The two bodies are working together within the UN Women’s cash for work programme at the Za’atari and Azraq refugee camps in Jordan.
Syrian refugee women participating in the initiative, who previously had to wait to receive cash once a month on a set date will be able to access funds immediately, all of which will be securely maintained on the blockchain.
Use of the blockchain is also helping to empower Syrian women refugees. Phumzile Mlambo-Ngcuka, executive director of UN Women, commented: “We know that women in crisis situations and displacement settings tend to have lower digital literacy than men, and often lack access to the technology and connectivity that are so critical in today’s world.”
UN Women and the WFP are also considering the potential for helping refugee women with cash back at WFP-contracted supermarkets. This would involve recipients using an innovative iris scan payment system, with London-based IrisGuard, to request cash back.
This would link back to her account on the blockchain, with the amount sent to Building Blocks, the WFP’s first project to embrace the blockchain for more efficient, transparent and secure cash transfers. In 2017, it undertook pilot projects in Pakistan’s Sindh province and in Jordan to determine the technology’s capabilities.
Building Blocks has since helped provide cash transfers to 106,000 Syrian refugees in Jordan through the blockchain and is aiming to reach all 500,000 Syrian refugees.
The WFP received a €2m contribution in April this year from Belgium to support its innovative projects, including the blockchain-based programme to combat world hunger.

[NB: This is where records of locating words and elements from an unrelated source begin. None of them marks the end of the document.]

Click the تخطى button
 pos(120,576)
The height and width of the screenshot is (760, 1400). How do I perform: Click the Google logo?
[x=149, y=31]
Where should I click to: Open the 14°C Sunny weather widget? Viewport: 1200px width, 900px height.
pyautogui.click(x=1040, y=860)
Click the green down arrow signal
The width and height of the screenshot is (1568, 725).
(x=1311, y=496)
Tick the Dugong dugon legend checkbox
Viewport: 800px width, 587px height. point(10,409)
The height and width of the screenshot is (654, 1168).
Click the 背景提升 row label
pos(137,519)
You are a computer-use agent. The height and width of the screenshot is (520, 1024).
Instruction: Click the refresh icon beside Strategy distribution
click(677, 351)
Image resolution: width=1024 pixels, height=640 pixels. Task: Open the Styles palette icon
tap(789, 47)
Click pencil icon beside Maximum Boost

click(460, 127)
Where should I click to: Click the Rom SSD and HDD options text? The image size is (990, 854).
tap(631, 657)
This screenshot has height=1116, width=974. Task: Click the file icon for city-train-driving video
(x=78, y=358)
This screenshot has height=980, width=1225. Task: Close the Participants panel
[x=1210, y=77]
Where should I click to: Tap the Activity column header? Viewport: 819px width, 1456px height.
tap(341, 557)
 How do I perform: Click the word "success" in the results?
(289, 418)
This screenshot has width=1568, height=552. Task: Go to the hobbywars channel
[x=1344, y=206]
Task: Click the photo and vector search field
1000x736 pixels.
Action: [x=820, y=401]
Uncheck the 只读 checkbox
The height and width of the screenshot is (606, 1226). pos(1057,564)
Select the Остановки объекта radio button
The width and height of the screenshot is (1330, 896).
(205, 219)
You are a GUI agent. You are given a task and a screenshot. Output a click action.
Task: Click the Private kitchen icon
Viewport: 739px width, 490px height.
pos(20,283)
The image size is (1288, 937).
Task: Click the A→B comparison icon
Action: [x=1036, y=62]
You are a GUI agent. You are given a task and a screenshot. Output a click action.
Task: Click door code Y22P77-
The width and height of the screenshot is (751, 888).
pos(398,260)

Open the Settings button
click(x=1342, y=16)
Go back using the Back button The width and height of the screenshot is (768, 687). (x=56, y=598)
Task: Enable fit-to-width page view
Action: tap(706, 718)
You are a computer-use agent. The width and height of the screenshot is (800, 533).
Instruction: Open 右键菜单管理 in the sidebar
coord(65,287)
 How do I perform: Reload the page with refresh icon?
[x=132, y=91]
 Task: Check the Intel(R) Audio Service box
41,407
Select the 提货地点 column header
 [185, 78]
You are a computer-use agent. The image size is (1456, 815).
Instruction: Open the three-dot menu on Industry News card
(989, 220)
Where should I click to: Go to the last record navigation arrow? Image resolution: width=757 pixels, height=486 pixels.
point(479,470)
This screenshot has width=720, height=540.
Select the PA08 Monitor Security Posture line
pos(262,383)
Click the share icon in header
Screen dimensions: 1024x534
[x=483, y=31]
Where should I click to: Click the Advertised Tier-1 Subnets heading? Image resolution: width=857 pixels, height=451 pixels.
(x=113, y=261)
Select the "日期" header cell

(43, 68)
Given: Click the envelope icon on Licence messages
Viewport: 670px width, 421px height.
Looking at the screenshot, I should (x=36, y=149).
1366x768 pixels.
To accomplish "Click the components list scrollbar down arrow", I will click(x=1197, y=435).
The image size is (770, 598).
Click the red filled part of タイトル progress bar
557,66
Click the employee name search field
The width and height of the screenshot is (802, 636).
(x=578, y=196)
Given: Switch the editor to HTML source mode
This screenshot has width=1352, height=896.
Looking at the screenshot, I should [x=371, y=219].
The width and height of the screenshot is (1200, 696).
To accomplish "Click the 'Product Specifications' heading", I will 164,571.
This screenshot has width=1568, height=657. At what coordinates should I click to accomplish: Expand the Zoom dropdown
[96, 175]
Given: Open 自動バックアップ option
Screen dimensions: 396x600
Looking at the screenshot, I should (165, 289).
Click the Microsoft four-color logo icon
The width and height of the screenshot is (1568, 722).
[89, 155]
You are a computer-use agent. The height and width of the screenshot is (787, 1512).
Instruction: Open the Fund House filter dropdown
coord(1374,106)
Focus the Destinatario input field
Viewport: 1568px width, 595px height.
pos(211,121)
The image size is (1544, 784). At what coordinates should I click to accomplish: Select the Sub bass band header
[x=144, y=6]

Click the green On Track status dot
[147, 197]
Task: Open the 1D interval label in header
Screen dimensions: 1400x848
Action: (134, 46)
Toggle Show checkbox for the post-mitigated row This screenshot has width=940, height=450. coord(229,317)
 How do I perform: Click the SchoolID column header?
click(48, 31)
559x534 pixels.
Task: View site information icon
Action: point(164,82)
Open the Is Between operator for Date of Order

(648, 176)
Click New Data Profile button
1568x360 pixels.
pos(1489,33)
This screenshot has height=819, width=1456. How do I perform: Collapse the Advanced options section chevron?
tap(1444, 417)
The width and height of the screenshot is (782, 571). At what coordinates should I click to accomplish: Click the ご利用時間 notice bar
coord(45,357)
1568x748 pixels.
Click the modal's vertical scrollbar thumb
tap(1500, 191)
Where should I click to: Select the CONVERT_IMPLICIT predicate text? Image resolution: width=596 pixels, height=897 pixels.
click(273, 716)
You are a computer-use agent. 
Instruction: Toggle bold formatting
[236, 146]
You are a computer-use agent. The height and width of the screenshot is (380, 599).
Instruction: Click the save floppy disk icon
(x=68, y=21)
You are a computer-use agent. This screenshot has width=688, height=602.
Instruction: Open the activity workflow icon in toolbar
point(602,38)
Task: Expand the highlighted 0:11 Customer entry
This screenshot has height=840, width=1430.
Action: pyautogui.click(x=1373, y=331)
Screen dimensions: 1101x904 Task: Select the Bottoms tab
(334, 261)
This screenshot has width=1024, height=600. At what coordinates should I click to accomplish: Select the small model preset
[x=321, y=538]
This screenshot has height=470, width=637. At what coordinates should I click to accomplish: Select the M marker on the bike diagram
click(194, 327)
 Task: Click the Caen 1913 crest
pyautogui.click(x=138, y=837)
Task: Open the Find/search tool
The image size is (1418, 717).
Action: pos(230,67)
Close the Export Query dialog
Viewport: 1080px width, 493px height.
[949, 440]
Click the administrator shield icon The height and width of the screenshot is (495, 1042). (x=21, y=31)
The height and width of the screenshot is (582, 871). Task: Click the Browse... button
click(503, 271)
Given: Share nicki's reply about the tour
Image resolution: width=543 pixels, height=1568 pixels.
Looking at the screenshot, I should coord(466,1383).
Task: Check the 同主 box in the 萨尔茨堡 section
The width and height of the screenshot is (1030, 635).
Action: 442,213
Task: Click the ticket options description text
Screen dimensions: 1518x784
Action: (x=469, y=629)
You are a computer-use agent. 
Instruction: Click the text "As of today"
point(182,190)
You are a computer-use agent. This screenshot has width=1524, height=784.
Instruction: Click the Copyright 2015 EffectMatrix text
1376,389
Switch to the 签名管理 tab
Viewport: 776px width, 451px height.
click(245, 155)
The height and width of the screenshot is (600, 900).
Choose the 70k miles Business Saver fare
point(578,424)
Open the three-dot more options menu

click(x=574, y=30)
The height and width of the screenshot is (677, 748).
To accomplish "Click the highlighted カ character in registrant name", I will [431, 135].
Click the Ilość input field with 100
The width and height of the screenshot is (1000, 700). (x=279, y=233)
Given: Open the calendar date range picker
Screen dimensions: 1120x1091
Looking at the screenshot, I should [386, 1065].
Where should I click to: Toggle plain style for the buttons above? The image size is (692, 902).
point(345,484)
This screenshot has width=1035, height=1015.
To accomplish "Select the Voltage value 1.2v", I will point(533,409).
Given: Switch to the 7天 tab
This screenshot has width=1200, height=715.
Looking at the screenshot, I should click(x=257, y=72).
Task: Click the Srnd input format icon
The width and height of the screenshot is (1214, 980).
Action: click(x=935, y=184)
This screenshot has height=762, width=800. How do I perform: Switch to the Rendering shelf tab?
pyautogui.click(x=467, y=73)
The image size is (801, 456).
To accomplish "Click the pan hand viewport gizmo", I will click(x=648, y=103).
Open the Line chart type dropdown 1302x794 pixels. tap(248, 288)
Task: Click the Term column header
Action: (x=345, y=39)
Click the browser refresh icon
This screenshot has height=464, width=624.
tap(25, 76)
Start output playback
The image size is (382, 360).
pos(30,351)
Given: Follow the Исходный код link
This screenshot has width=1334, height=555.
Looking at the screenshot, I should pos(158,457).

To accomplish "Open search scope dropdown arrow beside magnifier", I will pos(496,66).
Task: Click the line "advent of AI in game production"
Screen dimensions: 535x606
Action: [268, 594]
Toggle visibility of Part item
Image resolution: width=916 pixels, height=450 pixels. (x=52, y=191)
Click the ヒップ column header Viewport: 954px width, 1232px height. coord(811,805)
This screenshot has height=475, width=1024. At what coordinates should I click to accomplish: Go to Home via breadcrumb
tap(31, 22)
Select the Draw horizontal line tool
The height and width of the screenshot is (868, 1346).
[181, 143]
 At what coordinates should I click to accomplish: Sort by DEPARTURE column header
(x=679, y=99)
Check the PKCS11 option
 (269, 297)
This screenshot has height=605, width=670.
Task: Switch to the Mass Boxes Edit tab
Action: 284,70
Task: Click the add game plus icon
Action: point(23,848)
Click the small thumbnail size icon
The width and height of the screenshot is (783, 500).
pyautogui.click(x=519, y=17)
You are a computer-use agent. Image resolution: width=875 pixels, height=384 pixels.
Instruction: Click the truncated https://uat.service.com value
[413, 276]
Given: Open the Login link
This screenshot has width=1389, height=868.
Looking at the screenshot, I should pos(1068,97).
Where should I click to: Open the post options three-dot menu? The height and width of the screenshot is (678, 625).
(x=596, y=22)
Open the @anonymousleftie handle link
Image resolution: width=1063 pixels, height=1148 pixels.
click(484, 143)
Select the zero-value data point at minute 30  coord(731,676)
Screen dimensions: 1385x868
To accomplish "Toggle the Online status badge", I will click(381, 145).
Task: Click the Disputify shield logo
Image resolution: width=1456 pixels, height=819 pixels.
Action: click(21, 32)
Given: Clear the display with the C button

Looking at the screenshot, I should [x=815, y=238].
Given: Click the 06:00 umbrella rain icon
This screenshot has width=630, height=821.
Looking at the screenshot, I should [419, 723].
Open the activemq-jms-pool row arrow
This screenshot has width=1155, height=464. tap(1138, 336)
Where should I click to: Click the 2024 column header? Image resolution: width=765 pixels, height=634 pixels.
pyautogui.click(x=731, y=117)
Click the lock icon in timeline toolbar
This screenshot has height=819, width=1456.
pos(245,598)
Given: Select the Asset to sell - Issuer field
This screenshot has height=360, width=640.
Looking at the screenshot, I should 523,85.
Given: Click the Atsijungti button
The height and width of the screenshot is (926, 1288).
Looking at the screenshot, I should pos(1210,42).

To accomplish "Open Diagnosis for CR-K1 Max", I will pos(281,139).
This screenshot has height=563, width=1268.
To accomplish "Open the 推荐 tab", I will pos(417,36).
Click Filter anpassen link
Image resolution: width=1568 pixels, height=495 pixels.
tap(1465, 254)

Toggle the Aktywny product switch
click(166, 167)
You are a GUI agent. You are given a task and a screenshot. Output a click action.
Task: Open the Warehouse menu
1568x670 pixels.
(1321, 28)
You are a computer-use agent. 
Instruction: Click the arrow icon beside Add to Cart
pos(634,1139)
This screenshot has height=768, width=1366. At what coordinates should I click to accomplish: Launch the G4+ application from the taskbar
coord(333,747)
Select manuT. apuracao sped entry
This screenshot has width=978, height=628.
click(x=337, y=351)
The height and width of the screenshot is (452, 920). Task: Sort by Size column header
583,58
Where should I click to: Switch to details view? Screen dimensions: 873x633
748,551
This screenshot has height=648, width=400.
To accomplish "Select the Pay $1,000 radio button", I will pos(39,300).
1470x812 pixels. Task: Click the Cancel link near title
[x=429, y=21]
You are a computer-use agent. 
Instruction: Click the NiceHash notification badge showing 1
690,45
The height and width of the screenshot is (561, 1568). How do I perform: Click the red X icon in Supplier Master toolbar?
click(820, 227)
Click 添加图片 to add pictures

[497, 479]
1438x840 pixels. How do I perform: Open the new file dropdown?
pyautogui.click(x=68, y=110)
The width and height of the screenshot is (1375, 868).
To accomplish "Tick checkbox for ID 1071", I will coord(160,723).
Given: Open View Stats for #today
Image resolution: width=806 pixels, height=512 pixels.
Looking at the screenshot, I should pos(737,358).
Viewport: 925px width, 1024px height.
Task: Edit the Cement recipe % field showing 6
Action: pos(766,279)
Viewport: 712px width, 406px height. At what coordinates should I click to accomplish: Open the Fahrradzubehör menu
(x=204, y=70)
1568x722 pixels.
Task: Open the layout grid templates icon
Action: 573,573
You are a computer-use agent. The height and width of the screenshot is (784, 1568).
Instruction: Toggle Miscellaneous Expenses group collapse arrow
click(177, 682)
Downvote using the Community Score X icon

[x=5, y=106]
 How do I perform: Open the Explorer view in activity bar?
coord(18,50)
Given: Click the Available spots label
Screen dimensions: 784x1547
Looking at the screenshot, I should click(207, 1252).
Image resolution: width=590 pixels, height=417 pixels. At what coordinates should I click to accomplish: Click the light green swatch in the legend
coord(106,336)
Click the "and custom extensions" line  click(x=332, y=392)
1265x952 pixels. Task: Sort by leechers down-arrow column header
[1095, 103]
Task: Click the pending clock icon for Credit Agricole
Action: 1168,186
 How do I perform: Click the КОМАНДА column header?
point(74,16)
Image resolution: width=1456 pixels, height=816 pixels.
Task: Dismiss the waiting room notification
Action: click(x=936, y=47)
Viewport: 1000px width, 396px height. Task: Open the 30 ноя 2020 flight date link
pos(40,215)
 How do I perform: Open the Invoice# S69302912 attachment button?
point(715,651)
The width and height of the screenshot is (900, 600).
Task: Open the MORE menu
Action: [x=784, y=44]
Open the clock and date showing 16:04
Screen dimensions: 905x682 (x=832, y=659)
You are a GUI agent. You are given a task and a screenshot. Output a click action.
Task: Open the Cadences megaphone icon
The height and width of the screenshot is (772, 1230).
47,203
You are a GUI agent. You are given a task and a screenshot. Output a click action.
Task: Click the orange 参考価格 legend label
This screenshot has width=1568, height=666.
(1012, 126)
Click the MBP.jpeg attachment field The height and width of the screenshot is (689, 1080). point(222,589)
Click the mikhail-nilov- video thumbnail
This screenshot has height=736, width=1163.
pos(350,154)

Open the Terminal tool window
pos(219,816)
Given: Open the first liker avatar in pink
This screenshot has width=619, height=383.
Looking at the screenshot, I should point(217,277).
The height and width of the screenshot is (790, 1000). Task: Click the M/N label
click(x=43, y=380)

The agency, which works in more than 80 countries to feed people caught up in conflict, said the funds would go toward increasing efforts with its blockchain pilot as well as its unmanned aerial vehicle (UAV) project.
Its aim is to eradicate world hunger by the year 2030.David Beasley, the WFP’s executive director, said the agency was always exploring new methods to help people, adding: “Our work with UN Women to help female Syrian refugees is yet another sign of that innovative spirit, in this case using technology to make an even bigger impact on the lives of those we serve.”